I don’t quite know what it means for consciousness to be “supernatural.” Certainly I don’t think that arguments for theism from consciousness must make that claim. The only thing an argument for consciousness needs to claim is that the existence of consciousness is likelier given theism than given naturalism. Which it plainly is! If you knew God existed, you’d expect consciousness to exist! In contrast, if you knew there was no God, you wouldn’t expect throwing together a bunch of neurons together to give rise to consciousness.

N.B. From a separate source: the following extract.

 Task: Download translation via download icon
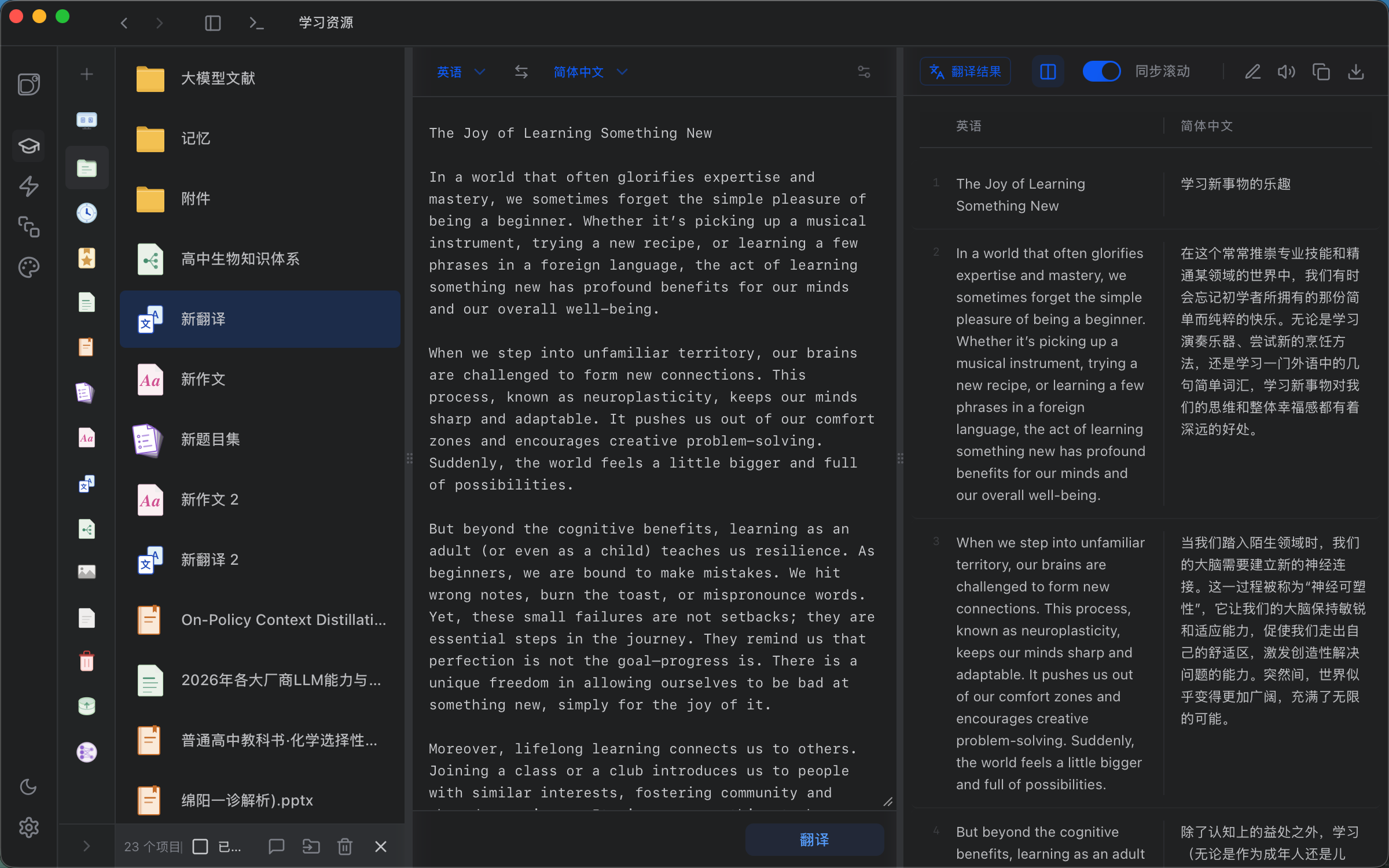tap(1356, 72)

The reasons to think consciousness aren’t non-physical isn’t just that consciousness is confusing or we don’t know exactly how it works. The reason is that there are arguments that show that reducing consciousness to the physical is impossible even in principle!
4 Conclusion
Winegard raises quite a few other arguments in his essay that I don’t plan to respond to. People seem not to like response articles that go over about 3,000 words. I’m also less sold on some of the other arguments than Douthat is. But hopefully I’ve shown that the fine-tuning argument and argument from consciousness aren’t in serious danger from the criticisms Winegard raises.
Thoughtful piece. Obviously I do not agree with most of your arguments, but it's a good discussion to have. Thanks for writing it.
Bo Winegard
Great response! These are terrible objections, lol (the claim of a Texas sharpshooter fallacy was particularly painfully bad -- I liked the royal flush analogy that you used to respond to it). I think the God-of-the-gaps objection in particular is extremely overrated. It generally ends up either creating a straw-man or begging the question (see chapter 20 of Stephen Meyer's book "Return of the God Hypothesis" for more on this).
In a nutshell, there are two basic ways to make this objection.
Firstly (the better route), you can say that the argument for God in question is an argument from ignorance, saying "we don't know what caused this, therefore God did it." This is a sound objection, but it only applies against the weakest formulations of the fine-tuning and consciousness arguments (I'm looking at you, Frank Turek). This is because the strongest formulations of these arguments are based off of what we know, not based off of ignorance. We know that God would plausibly create consciousness, and we know that evolution probably would not, for instance (as you pointed out, there are a bunch of good arguments for this). We also have strong inductive support for the principle that fine-tuned objects generally are associated with the actions of intelligent agents. So the objection only works against lame, Frank Turek type formulations of the argument.
The second version of the objection is just to say that it's simply inevitable that science will find a reductive, natural explanation of everything. But there is no plausible foundation for this other than the assumption that naturalism is true. So the argument just goes in a circle.
Either way (as Meyer nicely demonstrates in the above book) the God-of-the-gaps argument is just a terrible objection.